D’entrée de jeu, le ministre Diarra a expliqué qu’il a conduit une délégation à Washington du 24 mars au 7 avril 2015, dans le cadre de la troisième revue du programme économique du Mali, appuyé par la Facilité élargie de crédit (FEC) du FMI. Les entretiens se sont ensuite poursuivis à Bamako le 11 avril 2015 en marge de la réunion de la Zone Franc et à Washington du 12 au 20 avril 2015, en marge des réunions du printemps de la Banque mondiale et du Fonds.
Faisant le point de la situation économique, il a indiqué qu’en 2014, notre économie a enregistré une reprise avec un taux de croissance de 7,2% grâce à la bonne campagne agricole et au rebond du secteur secondaire. Les projections pour 2015, quant à elles, prévoient une croissance de 5% avec un taux d’inflation de 1,7% se situant en dessous de la norme de l’UEMOA.

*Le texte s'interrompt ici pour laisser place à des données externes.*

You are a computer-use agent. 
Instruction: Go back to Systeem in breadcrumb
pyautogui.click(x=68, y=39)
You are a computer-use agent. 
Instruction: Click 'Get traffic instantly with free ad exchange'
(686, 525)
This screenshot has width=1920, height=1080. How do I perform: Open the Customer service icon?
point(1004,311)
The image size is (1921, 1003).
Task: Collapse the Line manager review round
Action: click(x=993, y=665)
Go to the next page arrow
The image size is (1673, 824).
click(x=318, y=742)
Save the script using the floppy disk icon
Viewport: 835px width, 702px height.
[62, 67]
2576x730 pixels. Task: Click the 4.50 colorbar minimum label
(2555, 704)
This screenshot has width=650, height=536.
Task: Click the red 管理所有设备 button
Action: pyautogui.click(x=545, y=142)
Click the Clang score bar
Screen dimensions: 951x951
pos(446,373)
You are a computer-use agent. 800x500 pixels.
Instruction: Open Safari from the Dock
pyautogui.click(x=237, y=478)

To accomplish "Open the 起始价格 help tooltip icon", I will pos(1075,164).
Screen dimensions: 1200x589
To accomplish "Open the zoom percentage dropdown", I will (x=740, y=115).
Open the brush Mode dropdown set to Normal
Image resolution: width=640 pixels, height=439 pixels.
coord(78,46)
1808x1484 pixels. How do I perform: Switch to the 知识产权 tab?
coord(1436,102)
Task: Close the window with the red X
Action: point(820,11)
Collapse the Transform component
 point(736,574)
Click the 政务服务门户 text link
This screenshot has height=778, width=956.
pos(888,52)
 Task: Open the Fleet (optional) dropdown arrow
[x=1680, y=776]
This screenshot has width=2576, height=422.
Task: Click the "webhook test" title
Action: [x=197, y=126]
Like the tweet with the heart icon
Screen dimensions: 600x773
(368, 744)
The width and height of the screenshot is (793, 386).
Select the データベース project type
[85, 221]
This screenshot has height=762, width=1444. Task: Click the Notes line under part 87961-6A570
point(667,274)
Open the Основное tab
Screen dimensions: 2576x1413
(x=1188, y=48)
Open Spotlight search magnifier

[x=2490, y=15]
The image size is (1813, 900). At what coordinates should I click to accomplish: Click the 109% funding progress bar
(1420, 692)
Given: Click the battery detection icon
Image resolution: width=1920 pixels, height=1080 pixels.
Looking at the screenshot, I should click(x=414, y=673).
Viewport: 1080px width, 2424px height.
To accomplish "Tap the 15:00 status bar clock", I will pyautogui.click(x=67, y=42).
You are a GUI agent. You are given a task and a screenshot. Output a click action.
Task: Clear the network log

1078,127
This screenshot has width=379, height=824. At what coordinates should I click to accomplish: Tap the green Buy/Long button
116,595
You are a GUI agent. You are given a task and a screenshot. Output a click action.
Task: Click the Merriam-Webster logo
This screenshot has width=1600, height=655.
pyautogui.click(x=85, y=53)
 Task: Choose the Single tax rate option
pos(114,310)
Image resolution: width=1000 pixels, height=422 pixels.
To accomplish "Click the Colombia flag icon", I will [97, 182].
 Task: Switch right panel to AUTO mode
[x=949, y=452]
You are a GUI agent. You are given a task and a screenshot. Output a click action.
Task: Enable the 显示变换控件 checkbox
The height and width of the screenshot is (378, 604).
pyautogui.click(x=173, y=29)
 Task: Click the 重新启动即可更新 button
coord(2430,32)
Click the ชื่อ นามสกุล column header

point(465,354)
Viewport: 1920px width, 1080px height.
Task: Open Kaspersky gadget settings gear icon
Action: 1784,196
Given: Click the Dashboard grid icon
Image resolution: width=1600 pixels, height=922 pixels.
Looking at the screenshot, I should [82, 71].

S’agissant de la performance du programme, il a affirmé que la moitié des critères de réalisation et des indicateurs en fin décembre 2014, a été respectée. Mais le gouvernement demandera une dérogation au conseil d’administration du Fonds pour les critères non atteints, relatifs au plancher des recettes brutes et au plafond sur le financement intérieur net, a-t-il précisé. En outre, deux mesures sur trois faisant l’objet de repère structurel ont été mises en œuvre et le repère non réalisé a été reporté de quelques mois. Outre le renforcement des réformes structurelles, la revue a constaté l’amélioration de la performance de l’administration fiscale et de la gestion des finances publiques au terme du 1er trimestre 2015, a-t-il fait remarquer. Elle a entre autres permis d’intégrer de nouvelles mesures budgétaires dans un projet de budget rectificatif qui sera soumis à l’Assemblée nationale avant la fin du mois de mai 2015.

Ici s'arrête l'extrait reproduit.